Data provided |
════════════════════

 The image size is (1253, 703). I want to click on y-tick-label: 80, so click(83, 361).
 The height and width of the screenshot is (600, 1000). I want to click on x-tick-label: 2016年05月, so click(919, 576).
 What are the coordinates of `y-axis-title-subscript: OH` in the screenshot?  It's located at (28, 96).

════════════════════

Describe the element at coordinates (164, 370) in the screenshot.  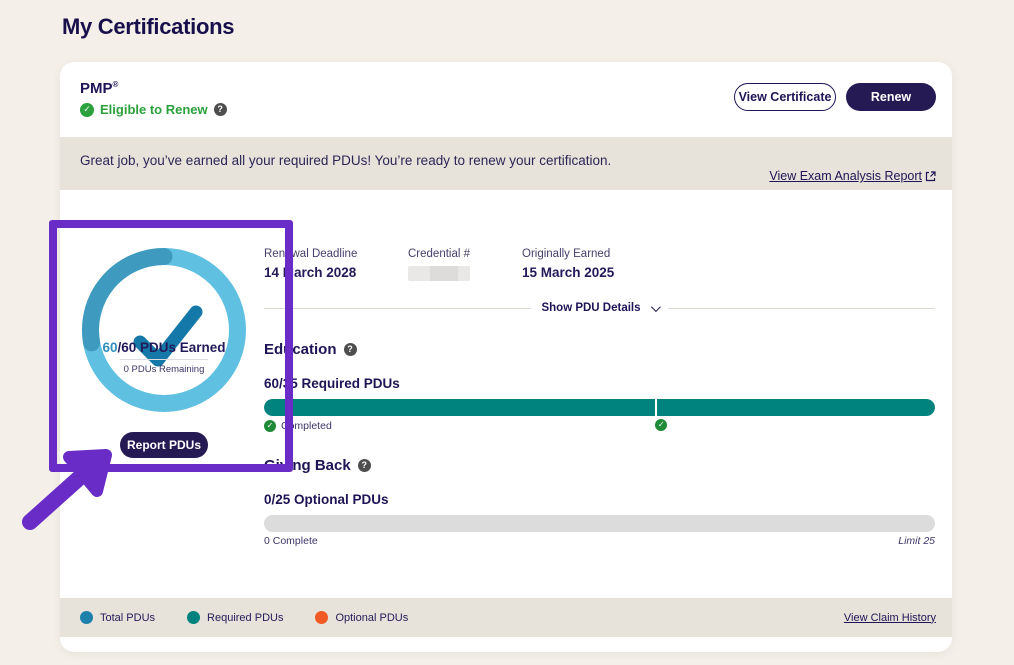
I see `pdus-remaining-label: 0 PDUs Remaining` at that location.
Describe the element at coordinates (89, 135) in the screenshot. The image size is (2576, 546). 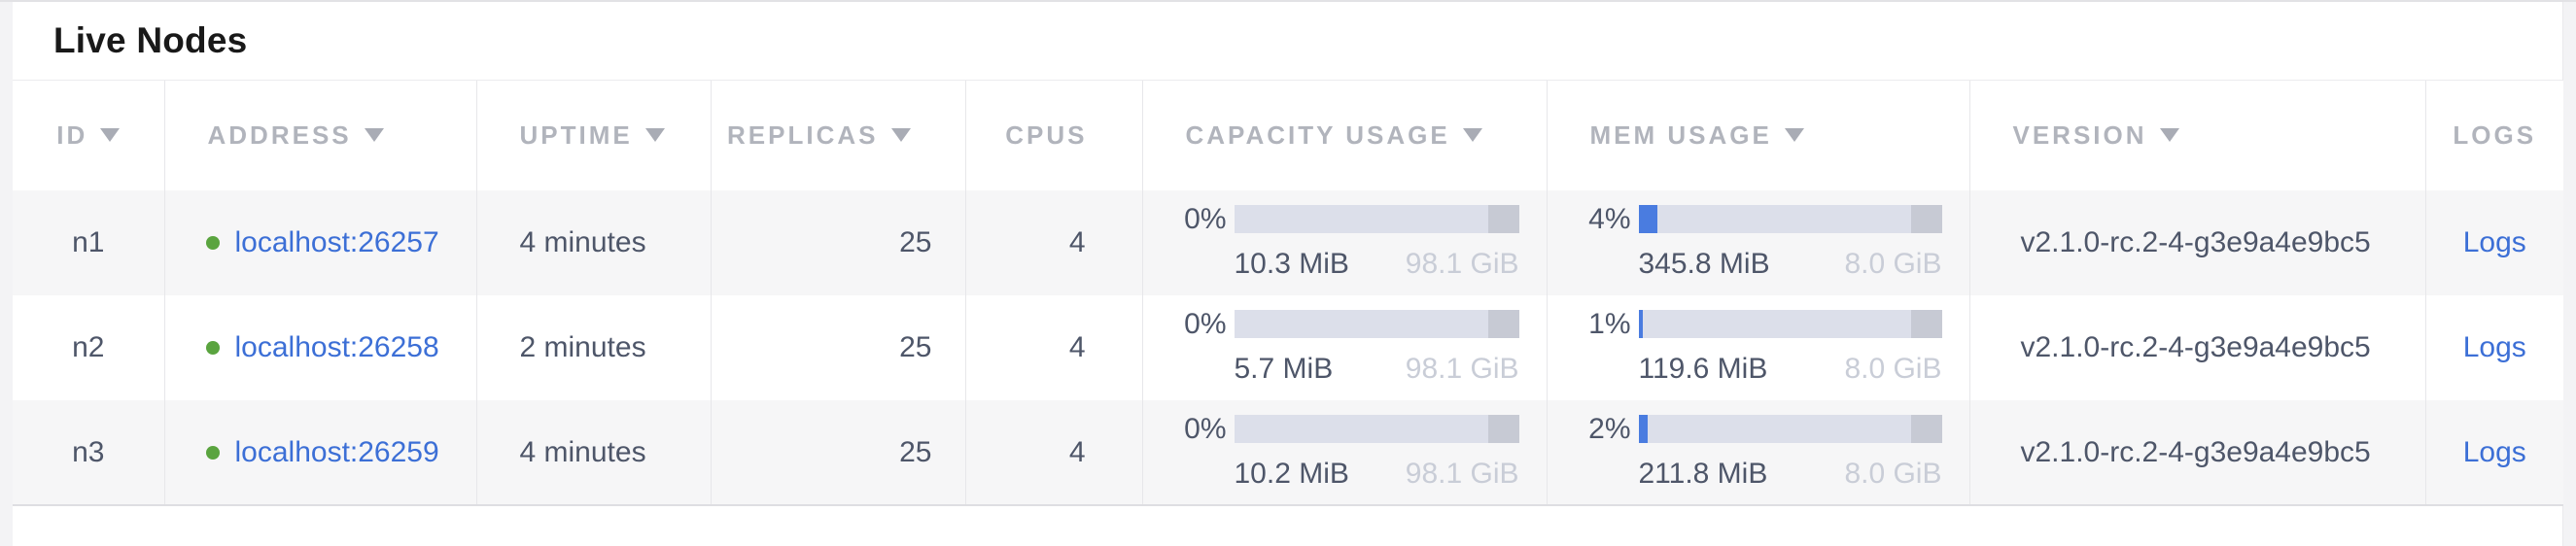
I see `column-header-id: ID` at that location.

════════════════════

Task statement | Convert every line from the one containing "The image size is (1253, 703)." down through the one containing "What are the" into a Markdown table with two columns, Row and Line. Put a row number in Row and the line's text in Line, and skip any blank lines.

Answer space |
| Row | Line |
|---|---|
| 1 |  The image size is (1253, 703). I want to click on y-tick-label: 80, so click(83, 361). |
| 2 |  The height and width of the screenshot is (600, 1000). I want to click on x-tick-label: 2016年05月, so click(919, 576). |
| 3 |  What are the coordinates of `y-axis-title-subscript: OH` in the screenshot?  It's located at (28, 96). |